The domestic trade in pistachios is conducted exclusively by local traders who assemble pistachios, bought from small to medium sized producers, into lots of from tens to hundreds of tons. The bigger exporters buy their needs from such traders, whereas, exporters who focus on quality mainly buy from medium to large farmers or processors.
Growers of pistachios, especially the medium to large sized ones, can and often do, sell their products directly to the established pistachio export houses. Such transactions are usually facilitated by either professional pistachio brokers or commission agents. This particular avenue of export provides a unique opportunity for product traceability from the hands of the international consumer, back to the producing orchard in Iran.

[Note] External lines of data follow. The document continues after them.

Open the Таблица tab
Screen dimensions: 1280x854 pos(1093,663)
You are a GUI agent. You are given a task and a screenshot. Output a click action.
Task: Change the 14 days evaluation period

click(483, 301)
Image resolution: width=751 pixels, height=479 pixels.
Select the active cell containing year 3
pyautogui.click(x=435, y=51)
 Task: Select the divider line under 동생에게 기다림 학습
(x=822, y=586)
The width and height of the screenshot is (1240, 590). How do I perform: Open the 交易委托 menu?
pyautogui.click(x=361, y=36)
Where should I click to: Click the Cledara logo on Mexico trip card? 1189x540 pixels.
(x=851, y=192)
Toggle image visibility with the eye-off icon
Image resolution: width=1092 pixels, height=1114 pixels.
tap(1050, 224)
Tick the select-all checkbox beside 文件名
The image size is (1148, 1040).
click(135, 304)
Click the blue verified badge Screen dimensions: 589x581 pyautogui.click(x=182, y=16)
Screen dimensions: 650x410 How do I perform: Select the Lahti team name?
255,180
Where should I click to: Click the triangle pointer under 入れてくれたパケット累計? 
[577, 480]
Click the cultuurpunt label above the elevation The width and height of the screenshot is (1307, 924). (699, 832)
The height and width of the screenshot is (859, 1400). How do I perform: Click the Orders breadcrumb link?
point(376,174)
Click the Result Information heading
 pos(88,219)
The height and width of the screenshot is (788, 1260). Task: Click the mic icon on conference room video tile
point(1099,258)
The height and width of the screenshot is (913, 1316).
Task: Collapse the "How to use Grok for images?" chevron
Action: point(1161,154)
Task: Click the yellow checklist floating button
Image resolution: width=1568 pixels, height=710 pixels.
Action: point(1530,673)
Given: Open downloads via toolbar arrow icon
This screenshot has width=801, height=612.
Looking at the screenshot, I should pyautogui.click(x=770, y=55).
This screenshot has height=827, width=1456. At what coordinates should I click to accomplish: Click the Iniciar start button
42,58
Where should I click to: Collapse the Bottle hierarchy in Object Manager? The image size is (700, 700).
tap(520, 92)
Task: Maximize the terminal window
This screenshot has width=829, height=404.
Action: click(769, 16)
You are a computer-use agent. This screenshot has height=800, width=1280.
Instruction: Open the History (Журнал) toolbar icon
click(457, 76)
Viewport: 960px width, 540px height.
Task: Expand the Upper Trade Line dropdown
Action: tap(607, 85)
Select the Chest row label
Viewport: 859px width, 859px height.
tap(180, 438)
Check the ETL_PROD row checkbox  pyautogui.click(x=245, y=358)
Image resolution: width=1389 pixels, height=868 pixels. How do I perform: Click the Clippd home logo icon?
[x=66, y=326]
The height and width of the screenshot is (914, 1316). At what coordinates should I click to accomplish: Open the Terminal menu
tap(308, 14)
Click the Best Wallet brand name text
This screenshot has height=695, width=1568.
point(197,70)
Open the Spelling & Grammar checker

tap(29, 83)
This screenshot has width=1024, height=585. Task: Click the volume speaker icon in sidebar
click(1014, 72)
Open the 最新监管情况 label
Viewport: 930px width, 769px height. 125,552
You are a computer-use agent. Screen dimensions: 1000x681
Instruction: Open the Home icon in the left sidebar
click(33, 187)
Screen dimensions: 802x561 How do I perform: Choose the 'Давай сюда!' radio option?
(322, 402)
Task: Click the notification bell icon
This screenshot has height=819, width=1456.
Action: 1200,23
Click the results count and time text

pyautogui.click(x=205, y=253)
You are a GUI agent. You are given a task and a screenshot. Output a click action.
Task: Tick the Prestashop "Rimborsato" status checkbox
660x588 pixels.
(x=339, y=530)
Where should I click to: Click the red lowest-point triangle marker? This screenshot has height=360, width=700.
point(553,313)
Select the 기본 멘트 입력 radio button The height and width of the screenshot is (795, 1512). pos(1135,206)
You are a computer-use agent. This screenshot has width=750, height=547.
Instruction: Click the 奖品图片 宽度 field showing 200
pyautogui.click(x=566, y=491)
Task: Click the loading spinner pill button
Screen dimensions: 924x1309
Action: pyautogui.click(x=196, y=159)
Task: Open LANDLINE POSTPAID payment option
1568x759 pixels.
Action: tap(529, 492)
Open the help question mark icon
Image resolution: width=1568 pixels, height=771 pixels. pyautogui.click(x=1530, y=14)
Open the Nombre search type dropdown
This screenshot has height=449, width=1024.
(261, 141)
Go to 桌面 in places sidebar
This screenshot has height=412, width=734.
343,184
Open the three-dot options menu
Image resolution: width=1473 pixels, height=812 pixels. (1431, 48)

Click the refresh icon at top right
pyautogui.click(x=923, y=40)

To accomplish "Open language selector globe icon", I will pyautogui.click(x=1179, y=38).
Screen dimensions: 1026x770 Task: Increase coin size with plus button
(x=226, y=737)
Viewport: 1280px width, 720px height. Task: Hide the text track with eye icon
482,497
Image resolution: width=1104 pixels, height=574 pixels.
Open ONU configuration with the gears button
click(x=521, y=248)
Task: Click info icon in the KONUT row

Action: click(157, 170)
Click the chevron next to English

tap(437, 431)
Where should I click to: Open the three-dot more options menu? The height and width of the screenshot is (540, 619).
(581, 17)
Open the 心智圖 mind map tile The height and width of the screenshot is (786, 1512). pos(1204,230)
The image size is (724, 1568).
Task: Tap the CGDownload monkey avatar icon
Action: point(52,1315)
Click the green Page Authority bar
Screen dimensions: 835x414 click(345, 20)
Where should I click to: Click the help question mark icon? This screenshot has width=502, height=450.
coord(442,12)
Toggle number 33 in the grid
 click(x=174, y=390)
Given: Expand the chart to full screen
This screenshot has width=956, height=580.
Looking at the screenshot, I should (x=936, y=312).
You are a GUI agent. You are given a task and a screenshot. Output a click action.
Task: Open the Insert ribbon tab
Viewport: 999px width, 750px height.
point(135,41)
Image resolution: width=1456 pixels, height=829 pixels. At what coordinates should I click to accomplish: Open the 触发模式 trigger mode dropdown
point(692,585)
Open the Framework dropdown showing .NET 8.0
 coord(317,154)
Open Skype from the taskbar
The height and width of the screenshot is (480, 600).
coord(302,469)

The large number of producers, buyers, exporters, and importers of Iranian pistachio makes for conditions of perfect competition in its trade. This creates a fairer trading environment for those engaged in buying and selling Iranian pistachios.
Minimizing Aflatoxin Contamination Risks
Aflatoxins are naturally occurring mycotoxins (the toxic secondary metabolite of molds) that are produced by some strains of Aspergillus flavus and Aspergillus parasiticus. Aflatoxins are toxic and among the most carcinogenic substances known.
Aflatoxin-producing members of Aspergillus are common and widespread in nature. Host crops are particularly susceptible to infection by Aspergillus following prolonged exposure to a high humidity environment or damage from stressful conditions such as drought, a condition which lowers the barrier to entry.
Aspergillus is commonly found in soil and their spores are transported by air. Decaying vegetation, hay, and grains undergoing microbiological deterioration can be an ideal media for the propagation of the fungus. It afflicts many crops on the farms, including corn, rice, cottonseed, peanuts, figs and all tree nuts such as pistachios.
In pistachios, aflatoxin mostly occurs on the farms just prior to harvest. Therefore, they can best be avoided by timely and speedy harvest.
The Iranian pistachio industry is attempting to minimize the risk of aflatoxin contamination through the following measures:
- Observing GAP in the orchards
- Timely and speedy harvest
- Industrial scale fresh pistachio processing utilizing high capacity forced-hot-air dryers
- Use of water floatation tanks to remove high-risk pistachios from the product stream
- Manual sorting of dried pistachios to remove nuts with shell or kernel defects
- Observing GMP in fresh and dry processing plants
- Observing sanitary guidelines during warehousing and transport
- Supporting research projects for understanding the nature and cause of aflatoxin contamination in different sections of the pistachio industry and finding ways for its elimination.